# The task
Find the word "with" in the data below and copy each line that holds it.

Pixel coordinate grounding data:
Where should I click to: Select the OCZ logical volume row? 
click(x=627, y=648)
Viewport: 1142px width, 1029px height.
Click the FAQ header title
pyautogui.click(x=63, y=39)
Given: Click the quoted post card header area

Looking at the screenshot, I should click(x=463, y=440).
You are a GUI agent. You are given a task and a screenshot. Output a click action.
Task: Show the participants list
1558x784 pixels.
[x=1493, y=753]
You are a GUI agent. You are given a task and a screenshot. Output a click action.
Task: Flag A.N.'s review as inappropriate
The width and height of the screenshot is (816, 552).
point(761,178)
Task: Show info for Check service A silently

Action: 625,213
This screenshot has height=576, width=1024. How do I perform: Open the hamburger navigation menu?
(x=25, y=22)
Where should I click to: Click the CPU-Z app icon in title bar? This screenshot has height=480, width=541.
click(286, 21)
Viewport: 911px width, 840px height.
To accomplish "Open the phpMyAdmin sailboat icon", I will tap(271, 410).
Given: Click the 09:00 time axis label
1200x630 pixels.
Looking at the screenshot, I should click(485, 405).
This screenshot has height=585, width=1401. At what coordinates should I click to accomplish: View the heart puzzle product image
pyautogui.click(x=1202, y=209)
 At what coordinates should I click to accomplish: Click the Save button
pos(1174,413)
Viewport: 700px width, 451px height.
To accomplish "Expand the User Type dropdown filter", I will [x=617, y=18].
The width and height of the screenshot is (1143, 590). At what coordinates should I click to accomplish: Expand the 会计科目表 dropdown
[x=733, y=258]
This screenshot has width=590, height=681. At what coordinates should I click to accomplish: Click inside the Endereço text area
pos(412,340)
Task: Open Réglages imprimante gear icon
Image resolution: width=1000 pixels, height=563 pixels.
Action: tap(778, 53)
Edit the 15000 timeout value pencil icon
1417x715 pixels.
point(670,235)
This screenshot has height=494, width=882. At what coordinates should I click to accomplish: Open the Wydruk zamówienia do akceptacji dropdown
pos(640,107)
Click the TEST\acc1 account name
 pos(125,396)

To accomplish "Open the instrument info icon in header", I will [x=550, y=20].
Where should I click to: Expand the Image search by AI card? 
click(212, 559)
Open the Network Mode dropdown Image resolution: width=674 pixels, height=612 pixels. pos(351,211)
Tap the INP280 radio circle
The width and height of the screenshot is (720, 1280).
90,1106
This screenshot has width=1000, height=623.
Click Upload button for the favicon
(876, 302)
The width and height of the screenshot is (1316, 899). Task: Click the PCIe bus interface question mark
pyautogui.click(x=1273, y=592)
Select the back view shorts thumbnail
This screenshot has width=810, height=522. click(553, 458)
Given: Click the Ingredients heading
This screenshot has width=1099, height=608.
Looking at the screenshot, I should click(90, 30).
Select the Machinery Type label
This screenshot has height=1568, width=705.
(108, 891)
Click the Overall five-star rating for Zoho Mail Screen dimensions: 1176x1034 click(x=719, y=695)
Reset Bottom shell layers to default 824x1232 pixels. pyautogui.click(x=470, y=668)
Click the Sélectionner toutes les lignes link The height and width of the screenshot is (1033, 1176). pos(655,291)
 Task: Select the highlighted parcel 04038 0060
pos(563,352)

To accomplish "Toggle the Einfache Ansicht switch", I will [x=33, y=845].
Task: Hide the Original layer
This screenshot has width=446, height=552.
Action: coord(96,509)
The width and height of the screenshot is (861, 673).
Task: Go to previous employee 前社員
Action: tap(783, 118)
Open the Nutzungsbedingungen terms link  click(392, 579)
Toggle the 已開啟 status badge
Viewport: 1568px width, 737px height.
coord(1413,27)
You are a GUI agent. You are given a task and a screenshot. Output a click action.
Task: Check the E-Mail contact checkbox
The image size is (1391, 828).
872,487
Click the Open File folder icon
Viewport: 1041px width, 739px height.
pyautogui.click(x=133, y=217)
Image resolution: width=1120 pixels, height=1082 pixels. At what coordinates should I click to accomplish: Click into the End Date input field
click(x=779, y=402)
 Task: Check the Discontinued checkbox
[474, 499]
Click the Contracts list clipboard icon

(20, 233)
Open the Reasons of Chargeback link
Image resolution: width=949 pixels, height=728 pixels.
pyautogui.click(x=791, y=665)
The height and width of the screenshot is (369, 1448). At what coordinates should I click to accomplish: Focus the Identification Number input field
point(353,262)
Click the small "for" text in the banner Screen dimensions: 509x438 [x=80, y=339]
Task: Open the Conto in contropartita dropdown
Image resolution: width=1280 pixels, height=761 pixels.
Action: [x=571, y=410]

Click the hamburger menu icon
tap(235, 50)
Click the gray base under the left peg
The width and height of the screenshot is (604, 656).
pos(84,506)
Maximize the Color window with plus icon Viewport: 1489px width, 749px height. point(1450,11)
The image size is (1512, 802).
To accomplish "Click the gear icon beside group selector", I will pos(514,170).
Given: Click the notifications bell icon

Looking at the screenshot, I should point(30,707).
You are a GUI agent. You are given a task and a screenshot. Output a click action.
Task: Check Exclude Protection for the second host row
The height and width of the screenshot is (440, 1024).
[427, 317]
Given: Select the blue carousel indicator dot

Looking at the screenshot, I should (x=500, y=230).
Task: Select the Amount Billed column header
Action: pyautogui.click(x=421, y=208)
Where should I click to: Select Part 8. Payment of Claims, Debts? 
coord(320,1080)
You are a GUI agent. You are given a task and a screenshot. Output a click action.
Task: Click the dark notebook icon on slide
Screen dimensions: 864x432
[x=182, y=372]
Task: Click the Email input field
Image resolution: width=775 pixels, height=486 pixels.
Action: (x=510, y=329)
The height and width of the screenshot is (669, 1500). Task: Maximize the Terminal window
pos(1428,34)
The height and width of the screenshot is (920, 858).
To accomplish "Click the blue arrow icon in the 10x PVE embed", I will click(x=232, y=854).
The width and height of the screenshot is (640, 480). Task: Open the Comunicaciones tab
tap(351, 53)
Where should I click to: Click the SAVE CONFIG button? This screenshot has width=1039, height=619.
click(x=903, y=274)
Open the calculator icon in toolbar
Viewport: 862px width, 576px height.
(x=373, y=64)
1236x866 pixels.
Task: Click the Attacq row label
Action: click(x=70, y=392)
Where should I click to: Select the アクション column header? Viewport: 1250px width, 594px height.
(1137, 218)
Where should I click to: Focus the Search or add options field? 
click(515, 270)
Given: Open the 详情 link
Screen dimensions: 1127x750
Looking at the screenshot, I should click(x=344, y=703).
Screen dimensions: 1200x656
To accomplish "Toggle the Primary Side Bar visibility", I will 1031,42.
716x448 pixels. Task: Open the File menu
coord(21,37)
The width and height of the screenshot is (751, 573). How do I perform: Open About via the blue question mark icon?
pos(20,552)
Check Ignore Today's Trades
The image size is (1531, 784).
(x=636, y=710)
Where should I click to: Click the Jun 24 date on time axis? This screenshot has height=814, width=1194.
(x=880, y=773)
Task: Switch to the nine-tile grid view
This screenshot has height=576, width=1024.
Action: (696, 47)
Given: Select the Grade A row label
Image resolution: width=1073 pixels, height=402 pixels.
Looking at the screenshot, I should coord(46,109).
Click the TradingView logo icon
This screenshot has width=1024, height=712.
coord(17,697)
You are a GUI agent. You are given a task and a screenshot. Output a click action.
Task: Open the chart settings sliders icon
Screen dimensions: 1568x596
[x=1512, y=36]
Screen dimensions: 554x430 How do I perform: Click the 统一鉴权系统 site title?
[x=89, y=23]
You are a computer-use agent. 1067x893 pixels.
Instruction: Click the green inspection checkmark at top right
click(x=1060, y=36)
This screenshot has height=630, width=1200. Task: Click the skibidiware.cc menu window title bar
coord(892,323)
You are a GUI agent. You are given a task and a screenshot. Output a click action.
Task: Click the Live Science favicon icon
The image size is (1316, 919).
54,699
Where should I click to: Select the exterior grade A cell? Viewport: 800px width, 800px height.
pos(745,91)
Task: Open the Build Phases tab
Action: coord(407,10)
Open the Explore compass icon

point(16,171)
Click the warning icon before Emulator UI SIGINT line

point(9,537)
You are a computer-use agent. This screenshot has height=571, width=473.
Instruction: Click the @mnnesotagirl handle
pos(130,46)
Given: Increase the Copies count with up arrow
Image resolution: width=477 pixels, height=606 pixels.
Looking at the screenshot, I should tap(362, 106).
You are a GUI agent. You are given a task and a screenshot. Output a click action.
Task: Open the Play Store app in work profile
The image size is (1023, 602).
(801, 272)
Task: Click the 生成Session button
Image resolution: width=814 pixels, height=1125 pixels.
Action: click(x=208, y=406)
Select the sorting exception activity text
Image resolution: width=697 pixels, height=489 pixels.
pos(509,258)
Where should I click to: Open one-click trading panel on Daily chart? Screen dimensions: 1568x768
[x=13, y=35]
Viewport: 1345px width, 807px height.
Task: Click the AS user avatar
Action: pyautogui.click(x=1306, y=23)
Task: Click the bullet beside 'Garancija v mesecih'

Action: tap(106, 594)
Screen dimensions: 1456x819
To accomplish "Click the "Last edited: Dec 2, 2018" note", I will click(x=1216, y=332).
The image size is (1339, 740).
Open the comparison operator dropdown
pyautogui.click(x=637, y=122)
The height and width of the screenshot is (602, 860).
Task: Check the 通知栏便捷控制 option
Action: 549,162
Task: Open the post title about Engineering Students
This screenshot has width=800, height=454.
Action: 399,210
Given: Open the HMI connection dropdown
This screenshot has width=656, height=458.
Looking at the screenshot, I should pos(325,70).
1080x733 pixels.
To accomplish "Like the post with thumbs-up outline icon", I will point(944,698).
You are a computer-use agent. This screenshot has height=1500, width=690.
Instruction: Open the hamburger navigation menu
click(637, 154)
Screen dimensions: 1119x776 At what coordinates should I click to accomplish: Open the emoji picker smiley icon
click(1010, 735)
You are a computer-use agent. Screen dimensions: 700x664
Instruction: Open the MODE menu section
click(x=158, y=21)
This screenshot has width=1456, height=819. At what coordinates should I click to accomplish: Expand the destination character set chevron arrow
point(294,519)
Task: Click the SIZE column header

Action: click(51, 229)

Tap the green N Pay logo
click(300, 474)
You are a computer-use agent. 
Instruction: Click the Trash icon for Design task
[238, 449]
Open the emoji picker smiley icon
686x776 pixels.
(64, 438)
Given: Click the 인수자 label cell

# Finished exercise
Maximize the Color window with plus icon Viewport: 1489px width, 749px height. point(1450,11)
Given: Increase the Copies count with up arrow
To accomplish "Like the post with thumbs-up outline icon", I will point(944,698).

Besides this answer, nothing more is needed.